Как ни удивительно, уроки «Александра Невского» по-своему усвоил Сергей Параджанов. Статичность, обращенность в зал, ритуальность его «кавказской трилогии» («Цвет граната», «Легенда о Сурамской крепости» и «Ашик-Кериб») суть творческое переосмысление традиции Эйзенштейна. Я не говорю, что Параджанов цитировал «Невского» или подражал ему, он делал совершенно самостоятельные фильмы. Но он понял возможности этого типа кино.
«Александр Невский» остался тем не менее островом в нашем кино. Этот фильм чрезвычайно сложный при очень большой простоте. Кажется, что он адресован детям, и дети его любят. Я сам помню его с шестилетнего возраста, когда был еще в детском саду, и хорошо помню свои впечатления 1944 года, когда еще шла война и все воспринималось очень обостренно актуально. Лишь постепенно становилось ясным, что Сергей Михайлович использовал в нем тот культурный запас, который ко времени начала работы над фильмом старательно стирался из нашей истории. И это касается не только средневековой житийной традиции, но и таких недавних явлений культуры, как Серебряный век. Ведь в фильме есть прямые цитаты из Рериха и Билибина, есть отсылки к символизму и модерну, даже костюмы к фильму делала великая художник-модельер начала ХХ века Надежда Петровна Ламанова. Многие не понимали, на каком фундаменте стоит эта сказочка, и продолжали воспринимать его как «оборонный фильм». Сам Эйзенштейн об этом фундаменте не говорил. Сказал лишь, что его Александр — святой, и хватит.

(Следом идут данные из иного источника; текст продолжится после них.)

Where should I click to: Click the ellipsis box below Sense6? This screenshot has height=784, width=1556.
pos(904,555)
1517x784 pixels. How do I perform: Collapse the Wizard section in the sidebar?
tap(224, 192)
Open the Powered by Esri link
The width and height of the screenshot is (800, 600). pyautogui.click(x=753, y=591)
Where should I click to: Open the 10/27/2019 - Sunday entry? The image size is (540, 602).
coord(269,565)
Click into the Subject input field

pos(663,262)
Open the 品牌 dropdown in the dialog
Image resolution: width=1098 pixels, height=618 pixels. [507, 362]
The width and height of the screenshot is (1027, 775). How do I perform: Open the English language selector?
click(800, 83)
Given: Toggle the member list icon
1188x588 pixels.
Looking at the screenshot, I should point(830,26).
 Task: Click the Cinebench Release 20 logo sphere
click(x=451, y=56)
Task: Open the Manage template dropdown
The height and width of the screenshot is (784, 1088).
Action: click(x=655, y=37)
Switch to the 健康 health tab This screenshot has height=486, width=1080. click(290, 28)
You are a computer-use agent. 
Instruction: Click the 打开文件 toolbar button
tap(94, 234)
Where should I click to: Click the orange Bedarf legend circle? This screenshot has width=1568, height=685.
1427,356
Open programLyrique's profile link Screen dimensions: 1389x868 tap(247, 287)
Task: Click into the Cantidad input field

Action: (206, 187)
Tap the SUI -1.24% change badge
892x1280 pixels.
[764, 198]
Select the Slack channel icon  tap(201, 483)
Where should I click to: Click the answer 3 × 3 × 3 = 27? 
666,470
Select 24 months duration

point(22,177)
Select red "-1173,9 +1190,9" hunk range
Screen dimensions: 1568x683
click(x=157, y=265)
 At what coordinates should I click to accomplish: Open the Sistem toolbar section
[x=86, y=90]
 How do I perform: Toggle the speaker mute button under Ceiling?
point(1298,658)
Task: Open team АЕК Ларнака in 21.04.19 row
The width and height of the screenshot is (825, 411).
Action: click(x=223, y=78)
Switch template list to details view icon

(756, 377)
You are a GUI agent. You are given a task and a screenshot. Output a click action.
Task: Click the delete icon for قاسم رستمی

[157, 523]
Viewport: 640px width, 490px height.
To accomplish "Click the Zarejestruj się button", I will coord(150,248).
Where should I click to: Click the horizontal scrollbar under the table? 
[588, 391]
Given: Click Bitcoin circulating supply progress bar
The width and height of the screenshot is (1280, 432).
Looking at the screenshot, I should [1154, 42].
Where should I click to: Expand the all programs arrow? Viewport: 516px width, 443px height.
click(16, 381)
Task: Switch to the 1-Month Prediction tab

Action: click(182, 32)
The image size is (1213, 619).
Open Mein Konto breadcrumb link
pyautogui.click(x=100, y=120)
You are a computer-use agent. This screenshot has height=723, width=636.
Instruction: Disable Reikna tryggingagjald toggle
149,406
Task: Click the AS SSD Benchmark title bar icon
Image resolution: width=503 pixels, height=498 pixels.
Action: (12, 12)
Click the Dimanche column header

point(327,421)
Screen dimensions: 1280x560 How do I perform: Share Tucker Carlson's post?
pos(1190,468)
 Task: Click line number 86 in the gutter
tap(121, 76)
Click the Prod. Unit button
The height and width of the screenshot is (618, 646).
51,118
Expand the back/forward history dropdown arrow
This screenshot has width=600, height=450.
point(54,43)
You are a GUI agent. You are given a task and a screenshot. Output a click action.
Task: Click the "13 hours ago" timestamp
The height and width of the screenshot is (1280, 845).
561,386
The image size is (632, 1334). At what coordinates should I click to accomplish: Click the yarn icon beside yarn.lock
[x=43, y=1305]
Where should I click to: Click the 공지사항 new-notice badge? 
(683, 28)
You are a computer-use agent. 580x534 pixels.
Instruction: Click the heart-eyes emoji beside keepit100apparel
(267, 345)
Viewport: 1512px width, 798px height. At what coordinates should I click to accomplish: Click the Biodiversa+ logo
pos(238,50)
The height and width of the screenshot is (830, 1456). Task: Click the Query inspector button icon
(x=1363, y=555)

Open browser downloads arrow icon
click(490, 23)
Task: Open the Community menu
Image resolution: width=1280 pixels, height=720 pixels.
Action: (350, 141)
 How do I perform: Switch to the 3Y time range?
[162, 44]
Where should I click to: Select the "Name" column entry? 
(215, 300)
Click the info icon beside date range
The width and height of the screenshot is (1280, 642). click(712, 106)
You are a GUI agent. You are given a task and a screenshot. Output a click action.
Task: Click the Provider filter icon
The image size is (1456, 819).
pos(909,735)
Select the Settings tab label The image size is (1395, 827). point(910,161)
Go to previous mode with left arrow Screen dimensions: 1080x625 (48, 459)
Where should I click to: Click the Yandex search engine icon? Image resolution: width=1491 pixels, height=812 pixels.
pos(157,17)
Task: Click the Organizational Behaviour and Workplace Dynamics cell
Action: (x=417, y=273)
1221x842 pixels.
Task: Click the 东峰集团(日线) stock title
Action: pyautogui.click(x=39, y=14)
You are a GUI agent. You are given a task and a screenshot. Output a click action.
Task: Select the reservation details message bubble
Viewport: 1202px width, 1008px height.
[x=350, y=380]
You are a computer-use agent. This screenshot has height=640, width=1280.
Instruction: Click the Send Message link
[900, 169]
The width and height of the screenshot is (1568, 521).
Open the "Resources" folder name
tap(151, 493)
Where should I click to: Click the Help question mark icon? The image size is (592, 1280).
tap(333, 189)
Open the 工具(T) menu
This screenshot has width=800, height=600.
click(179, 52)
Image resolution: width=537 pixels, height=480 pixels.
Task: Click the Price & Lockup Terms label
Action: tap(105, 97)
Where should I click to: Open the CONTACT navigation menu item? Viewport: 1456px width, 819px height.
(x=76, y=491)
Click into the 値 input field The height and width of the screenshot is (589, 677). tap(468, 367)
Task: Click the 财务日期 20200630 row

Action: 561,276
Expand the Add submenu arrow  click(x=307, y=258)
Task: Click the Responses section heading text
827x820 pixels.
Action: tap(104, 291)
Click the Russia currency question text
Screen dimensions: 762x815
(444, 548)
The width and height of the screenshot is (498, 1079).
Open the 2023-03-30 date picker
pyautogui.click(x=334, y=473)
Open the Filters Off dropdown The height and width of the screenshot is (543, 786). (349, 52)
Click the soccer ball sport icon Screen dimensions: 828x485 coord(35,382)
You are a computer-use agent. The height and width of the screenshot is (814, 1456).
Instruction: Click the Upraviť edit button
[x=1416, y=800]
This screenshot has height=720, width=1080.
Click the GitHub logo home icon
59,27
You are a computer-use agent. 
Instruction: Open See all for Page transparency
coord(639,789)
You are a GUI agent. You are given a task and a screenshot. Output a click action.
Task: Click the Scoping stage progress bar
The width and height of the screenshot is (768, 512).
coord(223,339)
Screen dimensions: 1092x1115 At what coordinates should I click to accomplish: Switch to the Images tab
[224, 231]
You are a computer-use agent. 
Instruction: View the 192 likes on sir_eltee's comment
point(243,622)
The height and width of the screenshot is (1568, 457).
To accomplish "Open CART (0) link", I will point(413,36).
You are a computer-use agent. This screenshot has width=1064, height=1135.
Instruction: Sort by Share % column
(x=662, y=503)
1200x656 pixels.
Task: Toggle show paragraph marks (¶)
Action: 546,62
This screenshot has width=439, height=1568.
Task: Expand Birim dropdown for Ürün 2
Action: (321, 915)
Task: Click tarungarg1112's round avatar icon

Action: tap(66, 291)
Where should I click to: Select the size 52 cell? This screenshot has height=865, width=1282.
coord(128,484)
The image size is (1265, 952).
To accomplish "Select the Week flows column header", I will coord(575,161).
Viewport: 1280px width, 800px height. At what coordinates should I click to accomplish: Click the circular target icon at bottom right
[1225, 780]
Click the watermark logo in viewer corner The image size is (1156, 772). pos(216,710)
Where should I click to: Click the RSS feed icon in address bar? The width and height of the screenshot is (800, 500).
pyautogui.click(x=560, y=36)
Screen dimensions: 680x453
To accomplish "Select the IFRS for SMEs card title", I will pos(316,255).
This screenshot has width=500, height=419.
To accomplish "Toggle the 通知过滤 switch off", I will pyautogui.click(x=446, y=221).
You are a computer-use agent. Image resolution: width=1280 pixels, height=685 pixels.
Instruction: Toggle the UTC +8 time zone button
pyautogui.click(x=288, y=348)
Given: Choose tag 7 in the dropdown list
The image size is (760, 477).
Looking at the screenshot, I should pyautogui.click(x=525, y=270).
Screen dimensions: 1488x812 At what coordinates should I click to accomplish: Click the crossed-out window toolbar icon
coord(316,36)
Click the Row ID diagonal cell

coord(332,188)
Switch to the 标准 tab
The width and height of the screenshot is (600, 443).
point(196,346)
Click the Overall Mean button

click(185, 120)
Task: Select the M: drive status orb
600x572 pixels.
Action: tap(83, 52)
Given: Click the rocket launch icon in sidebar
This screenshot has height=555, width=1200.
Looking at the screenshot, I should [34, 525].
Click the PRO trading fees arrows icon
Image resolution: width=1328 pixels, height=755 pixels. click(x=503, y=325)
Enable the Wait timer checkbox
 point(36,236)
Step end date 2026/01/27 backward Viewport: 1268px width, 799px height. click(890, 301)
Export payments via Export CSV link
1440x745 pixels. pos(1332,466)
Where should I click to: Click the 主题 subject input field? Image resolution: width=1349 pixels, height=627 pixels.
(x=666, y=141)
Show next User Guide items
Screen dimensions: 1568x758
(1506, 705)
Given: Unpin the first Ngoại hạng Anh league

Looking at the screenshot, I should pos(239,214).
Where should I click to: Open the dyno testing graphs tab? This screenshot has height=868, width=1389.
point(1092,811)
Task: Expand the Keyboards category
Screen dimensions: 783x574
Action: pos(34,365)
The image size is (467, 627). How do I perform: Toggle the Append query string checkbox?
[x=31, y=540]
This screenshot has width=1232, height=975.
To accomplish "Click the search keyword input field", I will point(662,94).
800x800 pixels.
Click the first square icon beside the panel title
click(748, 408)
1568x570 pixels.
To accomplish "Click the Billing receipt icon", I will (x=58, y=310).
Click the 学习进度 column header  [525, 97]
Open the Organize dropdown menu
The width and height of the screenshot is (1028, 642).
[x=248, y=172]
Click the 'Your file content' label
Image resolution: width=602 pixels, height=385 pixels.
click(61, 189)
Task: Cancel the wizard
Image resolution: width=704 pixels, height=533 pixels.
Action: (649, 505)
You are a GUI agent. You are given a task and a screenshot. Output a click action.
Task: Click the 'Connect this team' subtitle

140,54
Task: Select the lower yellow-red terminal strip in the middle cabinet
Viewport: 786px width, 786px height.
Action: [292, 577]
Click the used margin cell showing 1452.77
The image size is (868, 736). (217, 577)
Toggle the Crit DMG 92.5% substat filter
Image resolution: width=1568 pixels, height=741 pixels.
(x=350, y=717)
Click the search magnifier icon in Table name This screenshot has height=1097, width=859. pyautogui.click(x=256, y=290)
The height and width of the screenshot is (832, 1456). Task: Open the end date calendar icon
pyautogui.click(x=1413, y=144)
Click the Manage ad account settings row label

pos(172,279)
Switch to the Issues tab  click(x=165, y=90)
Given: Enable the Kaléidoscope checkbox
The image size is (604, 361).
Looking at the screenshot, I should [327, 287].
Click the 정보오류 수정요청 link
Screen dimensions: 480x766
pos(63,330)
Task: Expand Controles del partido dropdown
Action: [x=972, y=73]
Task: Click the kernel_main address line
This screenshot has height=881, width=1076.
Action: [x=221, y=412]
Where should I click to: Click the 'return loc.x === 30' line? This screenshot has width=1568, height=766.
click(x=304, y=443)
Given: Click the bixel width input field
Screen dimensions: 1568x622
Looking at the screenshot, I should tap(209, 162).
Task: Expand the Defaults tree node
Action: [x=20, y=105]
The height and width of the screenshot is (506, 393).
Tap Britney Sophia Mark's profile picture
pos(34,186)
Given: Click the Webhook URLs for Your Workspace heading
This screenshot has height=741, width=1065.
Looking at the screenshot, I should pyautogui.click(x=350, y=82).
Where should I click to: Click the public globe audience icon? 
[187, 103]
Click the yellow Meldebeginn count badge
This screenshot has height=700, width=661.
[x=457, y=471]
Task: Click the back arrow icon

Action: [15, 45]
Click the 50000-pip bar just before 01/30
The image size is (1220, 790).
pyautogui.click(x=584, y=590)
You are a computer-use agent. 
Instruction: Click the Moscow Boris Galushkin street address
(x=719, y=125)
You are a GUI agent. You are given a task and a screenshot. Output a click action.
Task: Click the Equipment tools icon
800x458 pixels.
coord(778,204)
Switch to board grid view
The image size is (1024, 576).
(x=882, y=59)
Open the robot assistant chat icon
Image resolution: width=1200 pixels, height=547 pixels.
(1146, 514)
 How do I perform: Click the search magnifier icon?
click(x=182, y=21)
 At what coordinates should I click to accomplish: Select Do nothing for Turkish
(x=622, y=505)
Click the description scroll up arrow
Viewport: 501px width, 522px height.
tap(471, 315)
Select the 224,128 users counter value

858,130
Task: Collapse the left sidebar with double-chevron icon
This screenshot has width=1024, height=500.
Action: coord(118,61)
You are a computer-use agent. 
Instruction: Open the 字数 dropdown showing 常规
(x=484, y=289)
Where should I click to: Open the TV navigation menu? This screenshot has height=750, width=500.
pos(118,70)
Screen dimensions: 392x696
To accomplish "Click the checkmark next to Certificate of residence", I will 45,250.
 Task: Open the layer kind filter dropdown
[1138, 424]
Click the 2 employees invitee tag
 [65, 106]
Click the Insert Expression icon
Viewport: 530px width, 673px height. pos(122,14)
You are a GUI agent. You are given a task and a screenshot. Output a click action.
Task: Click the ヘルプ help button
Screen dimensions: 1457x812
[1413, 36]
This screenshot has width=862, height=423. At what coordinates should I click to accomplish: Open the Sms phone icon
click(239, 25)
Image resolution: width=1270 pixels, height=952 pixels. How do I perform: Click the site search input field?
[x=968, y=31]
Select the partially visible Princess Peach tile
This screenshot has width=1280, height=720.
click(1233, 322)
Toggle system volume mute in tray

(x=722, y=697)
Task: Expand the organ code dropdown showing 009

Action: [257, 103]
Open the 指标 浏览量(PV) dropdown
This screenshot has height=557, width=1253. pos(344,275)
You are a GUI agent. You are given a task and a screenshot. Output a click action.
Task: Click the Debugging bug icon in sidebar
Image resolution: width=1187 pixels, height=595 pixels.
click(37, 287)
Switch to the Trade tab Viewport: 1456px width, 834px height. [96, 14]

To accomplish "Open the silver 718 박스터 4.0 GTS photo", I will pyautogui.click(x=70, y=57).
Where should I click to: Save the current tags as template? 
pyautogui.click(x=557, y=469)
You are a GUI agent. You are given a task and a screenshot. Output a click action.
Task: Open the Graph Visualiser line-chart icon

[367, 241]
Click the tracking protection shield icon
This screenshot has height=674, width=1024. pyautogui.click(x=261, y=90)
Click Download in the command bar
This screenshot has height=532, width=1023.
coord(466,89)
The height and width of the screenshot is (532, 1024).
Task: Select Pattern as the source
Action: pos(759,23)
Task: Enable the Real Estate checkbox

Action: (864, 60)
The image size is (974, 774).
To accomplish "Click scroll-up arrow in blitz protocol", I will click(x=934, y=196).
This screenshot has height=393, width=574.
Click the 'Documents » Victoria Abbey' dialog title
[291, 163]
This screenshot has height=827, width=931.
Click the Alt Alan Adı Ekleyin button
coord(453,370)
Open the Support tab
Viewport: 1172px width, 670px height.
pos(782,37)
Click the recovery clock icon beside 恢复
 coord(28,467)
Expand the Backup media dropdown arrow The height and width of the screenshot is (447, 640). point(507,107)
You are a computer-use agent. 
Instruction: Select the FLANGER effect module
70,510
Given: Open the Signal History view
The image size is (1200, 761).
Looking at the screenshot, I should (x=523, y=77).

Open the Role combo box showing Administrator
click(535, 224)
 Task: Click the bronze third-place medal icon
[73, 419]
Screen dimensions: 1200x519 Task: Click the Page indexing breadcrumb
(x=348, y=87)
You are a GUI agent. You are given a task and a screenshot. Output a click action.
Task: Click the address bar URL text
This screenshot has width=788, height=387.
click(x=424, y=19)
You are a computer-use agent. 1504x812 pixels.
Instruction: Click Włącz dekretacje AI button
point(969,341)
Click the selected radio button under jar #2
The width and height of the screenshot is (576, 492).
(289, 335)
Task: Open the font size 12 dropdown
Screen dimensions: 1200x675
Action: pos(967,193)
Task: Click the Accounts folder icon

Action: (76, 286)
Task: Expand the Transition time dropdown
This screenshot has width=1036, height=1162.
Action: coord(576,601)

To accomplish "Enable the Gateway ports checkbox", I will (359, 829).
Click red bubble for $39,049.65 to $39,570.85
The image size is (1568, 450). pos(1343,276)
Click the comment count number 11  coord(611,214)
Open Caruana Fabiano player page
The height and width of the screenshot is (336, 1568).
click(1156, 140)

Наум Ихильевич Клейман — киновед, историк кино, с 1992 по 2014 годы — директор Государственного центрального музея кино. В 1961 году окончил киноведческий факультет ВГИКа, в 1965 году был избран научным секретарем Комиссии по творческому наследию Эйзенштейна, один из составителей и авторов комментариев избранных произведений Эйзенштейна в шести томах
(1964–1971). Выступал в качестве научного консультанта в реконструкции фильмов Эйзенштейна «Старое и новое» («Генеральная линия»), «Октябрь», «Броненосец „Потемкин“». Участвовал в восстановлении уничтоженной картины Эйзенштейна «Бежин луг» как режиссер (совместно с Сергеем Юткевичем) и как научный консультант.